问题现象
近期,一个新上线的项目线上出现了“启动后cpu就飙升到100%”的问题。内存状况基本维持正常且gc日志正常。
首先怀疑的情况是某个代码死循环了,如递归,while循环等,导致cpu空转。
之前其他项目部署采用的都是weblogic+jdk1.8进行部署的。
出现问题的环境:docker + tomcat + jdk1.8 + wlfullclient(为了支持原有的ejb接口调用)
针对此种场景,我们首先将问题定位(以下步骤不是生产真实结果,只是说明步骤):
排查步骤
问题发现
通过排查,有很多线程都卡在了一行代码处,如下:
"http-nio-8080-exec-81" #4474 daemon prio=5 os_prio=0 tid=0x00007f2a44284800 nid=0x119c runnable [0x00007f28fdcfa000]
java.lang.Thread.State: RUNNABLE
at java.util.WeakHashMap.get(WeakHashMap.java:403)
at weblogic.rmi.internal.ClientRuntimeDescriptor.getInterfaces(ClientRuntimeDescriptor.java:132)
at weblogic.rmi.internal.StubInfo.getInterfaces(StubInfo.java:78)
at weblogic.rmi.internal.StubGenerator.<init>(StubGenerator.java:87)
at weblogic.rmi.internal.StubGenerator.hotCodeGenClass(StubGenerator.java:775)
at weblogic.rmi.internal.StubGenerator.getStubClass(StubGenerator.java:759)
at weblogic.rmi.internal.StubGenerator.generateStub(StubGenerator.java:786)
at weblogic.rmi.internal.StubGenerator.generateStub(StubGenerator.java:779)
at weblogic.rmi.extensions.StubFactory.getStub(StubFactory.java:74)
at weblogic.rmi.internal.StubInfo.resolveObject(StubInfo.java:213)
at weblogic.rmi.internal.StubInfo.readResolve(StubInfo.java:207)
at sun.reflect.GeneratedMethodAccessor163.invoke(Unknown Source)

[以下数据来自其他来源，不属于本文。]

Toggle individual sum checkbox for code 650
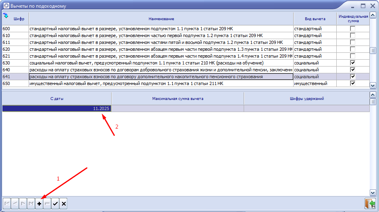This screenshot has width=379, height=212. tap(353, 83)
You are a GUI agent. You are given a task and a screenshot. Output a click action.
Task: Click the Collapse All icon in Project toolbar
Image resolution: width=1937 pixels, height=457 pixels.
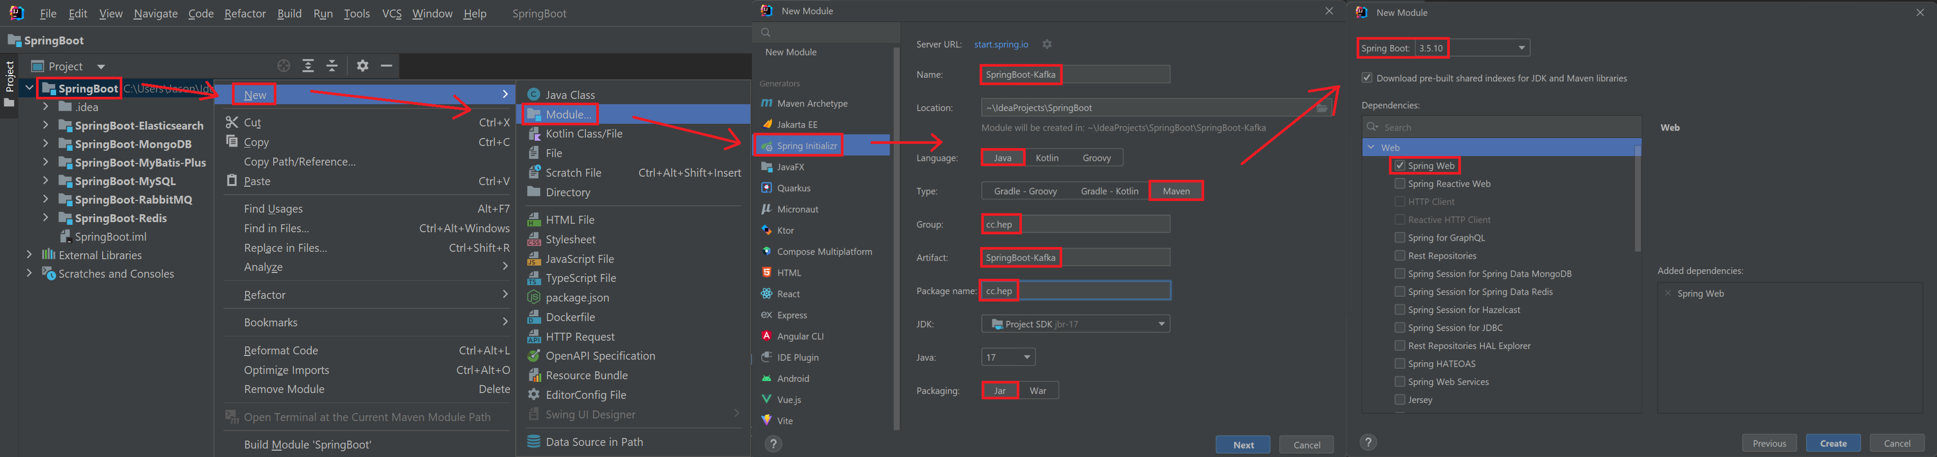[332, 66]
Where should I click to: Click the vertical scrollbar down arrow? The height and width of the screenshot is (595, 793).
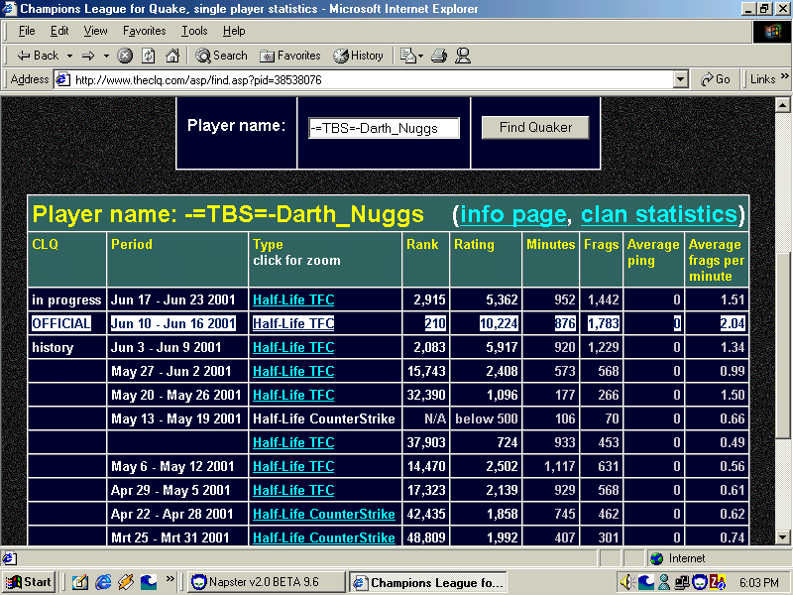[x=782, y=536]
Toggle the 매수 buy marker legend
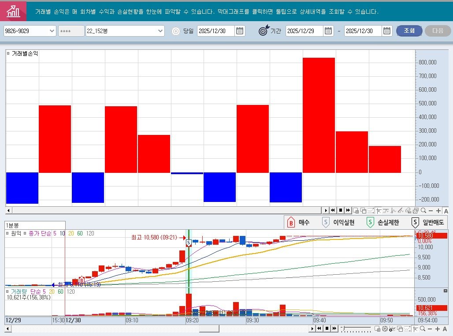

at sun.reflect.DelegatingMethodAccessorImpl.invoke(DelegatingMethodAccessorImpl.java:43)
at java.lang.reflect.Method.invoke(Method.java:498)
at java.io.ObjectStreamClass.invokeReadResolve(ObjectStreamClass.java:1260)
at java.io.ObjectInputStream.readOrdinaryObject(ObjectInputStream.java:2078)
at java.io.ObjectInputStream.readObject0(ObjectInputStream.java:1573)
at java.io.ObjectInputStream.readObject(ObjectInputStream.java:431)
at weblogic.ejb.container.internal.RemoteBusinessIntfProxy.readObject(RemoteBusinessIntfProxy.java:215)
at sun.reflect.GeneratedMethodAccessor160.invoke(Unknown Source)
at sun.reflect.DelegatingMethodAccessorImpl.invoke(DelegatingMethodAccessorImpl.java:43)
at java.lang.reflect.Method.invoke(Method.java:498)
at java.io.ObjectStreamClass.invokeReadObject(ObjectStreamClass.java:1170)
at java.io.ObjectInputStream.readSerialData(ObjectInputStream.java:2178)
at java.io.ObjectInputStream.readOrdinaryObject(ObjectInputStream.java:2069)
at java.io.ObjectInputStream.readObject0(ObjectInputStream.java:1573)
at java.io.ObjectInputStream.defaultReadFields(ObjectInputStream.java:2287)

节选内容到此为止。